See https://en.wikipedia.org/wiki/Man-in-the-middle_attack,
https://www.ai.rug.nl/mas/finishedprojects/2011/TLS/hermsencomputerservices.nl/mas/mitm.html or
https://medium.com/@munteanu210/ssl-certificates-vs-man-in-the-middle-attacks-3fb7846fa5db
for some background on this.
Unfortunately this means that one needs to hardcode a server
public key, certificate or some cryptographically strong hash
thereoff into the code, to verify that you are indeed talking to
the right server. This is sometimes somewhat impractical.
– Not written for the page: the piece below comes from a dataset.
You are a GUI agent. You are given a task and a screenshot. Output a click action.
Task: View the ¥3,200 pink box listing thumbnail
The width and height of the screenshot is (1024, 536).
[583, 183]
Especially
if you do not know the server in advance; or if your code needs to be
stable ovr very long times - during which the server may change.
However completely dispensing with any checks (See the WifiClientInSecure
example) is also not a good idea either.
This example gives you some middle ground; "Trust on First Use" --
TOFU - see https://developer.mozilla.org/en-US/docs/Glossary/TOFU or
https://en.wikipedia.org/wiki/Trust_on_first_use).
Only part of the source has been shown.